When a line in the material contains the word "will", copy it.

■ ■ ■ ■ ■ ■ ■

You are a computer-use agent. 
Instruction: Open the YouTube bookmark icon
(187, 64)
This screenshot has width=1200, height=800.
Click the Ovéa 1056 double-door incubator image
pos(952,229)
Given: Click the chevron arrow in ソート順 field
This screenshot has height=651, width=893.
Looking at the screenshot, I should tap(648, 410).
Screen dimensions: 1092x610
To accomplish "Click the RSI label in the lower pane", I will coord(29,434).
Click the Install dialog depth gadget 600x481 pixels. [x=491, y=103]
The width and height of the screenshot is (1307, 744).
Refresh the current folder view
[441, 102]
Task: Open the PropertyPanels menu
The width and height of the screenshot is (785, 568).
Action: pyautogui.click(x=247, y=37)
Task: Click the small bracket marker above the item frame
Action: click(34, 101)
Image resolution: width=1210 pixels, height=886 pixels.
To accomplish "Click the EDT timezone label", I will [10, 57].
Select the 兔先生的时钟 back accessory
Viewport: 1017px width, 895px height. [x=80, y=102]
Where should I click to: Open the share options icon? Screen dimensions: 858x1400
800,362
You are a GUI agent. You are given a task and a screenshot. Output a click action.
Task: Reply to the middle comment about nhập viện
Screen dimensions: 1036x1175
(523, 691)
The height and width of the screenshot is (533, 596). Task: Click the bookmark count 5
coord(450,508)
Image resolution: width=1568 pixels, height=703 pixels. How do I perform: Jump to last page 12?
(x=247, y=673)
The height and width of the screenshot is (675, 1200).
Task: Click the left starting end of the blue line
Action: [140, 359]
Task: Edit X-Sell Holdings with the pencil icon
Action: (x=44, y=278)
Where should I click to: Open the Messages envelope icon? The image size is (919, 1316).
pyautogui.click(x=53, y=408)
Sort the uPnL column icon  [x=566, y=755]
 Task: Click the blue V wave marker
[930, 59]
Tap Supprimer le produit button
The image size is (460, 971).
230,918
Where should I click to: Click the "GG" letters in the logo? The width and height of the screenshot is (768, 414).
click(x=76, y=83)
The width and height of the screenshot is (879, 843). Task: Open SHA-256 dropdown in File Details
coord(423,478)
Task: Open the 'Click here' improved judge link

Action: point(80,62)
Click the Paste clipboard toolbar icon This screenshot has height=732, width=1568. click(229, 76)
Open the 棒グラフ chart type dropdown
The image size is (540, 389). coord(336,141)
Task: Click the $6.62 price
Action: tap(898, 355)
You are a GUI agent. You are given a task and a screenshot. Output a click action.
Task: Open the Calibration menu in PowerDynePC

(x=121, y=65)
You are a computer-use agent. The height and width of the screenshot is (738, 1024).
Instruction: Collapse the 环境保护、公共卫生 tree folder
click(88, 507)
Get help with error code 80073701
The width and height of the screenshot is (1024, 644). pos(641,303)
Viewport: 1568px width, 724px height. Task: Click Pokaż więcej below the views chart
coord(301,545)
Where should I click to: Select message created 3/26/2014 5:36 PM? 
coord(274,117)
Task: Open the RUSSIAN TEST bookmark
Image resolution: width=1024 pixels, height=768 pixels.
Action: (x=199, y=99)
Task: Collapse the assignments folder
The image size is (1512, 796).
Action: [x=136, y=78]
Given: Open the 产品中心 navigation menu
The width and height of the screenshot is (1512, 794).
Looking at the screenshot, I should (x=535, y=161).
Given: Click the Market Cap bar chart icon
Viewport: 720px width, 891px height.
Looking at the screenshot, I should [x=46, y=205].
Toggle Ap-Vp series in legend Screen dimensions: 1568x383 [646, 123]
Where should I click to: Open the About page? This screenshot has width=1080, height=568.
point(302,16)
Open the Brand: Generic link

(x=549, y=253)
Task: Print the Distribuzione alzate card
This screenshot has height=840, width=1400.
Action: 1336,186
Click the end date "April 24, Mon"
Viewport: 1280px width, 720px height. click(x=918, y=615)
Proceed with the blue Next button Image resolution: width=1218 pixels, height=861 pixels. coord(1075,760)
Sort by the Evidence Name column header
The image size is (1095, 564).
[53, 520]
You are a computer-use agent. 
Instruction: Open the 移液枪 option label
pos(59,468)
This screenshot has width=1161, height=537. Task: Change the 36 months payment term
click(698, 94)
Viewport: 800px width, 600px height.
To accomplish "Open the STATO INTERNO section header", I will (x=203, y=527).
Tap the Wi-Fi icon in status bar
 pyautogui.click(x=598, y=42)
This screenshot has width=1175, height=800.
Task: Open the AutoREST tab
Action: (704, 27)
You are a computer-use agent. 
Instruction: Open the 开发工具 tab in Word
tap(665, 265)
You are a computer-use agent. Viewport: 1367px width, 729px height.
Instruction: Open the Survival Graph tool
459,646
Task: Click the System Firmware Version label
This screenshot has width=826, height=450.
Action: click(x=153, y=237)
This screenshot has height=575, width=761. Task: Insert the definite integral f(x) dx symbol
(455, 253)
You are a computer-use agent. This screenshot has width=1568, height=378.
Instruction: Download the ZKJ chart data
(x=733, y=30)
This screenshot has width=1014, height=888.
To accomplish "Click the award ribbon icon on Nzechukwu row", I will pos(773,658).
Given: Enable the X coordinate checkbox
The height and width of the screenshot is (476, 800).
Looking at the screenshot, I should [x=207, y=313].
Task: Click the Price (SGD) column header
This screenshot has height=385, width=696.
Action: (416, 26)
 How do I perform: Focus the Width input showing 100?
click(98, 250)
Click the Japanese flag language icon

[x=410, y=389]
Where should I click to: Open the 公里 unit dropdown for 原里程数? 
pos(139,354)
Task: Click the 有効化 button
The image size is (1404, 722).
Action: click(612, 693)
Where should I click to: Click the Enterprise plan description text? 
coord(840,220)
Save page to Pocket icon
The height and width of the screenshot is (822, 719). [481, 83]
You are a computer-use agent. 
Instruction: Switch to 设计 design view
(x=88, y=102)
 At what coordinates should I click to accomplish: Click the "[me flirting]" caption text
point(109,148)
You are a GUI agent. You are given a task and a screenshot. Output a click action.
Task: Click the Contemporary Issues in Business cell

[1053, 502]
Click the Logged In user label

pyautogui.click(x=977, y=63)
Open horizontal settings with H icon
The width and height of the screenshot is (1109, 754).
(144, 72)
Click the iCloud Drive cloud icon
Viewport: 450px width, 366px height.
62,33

■ ■ ■ ■ ■ ■ ■

RESPONSE BOX ▸
To accomplish "Click the RSI label in the lower pane", I will coord(29,434).
To accomplish "Click the EDT timezone label", I will [10, 57].
To accomplish "Open the STATO INTERNO section header", I will (x=203, y=527).
To accomplish "Click the award ribbon icon on Nzechukwu row", I will pos(773,658).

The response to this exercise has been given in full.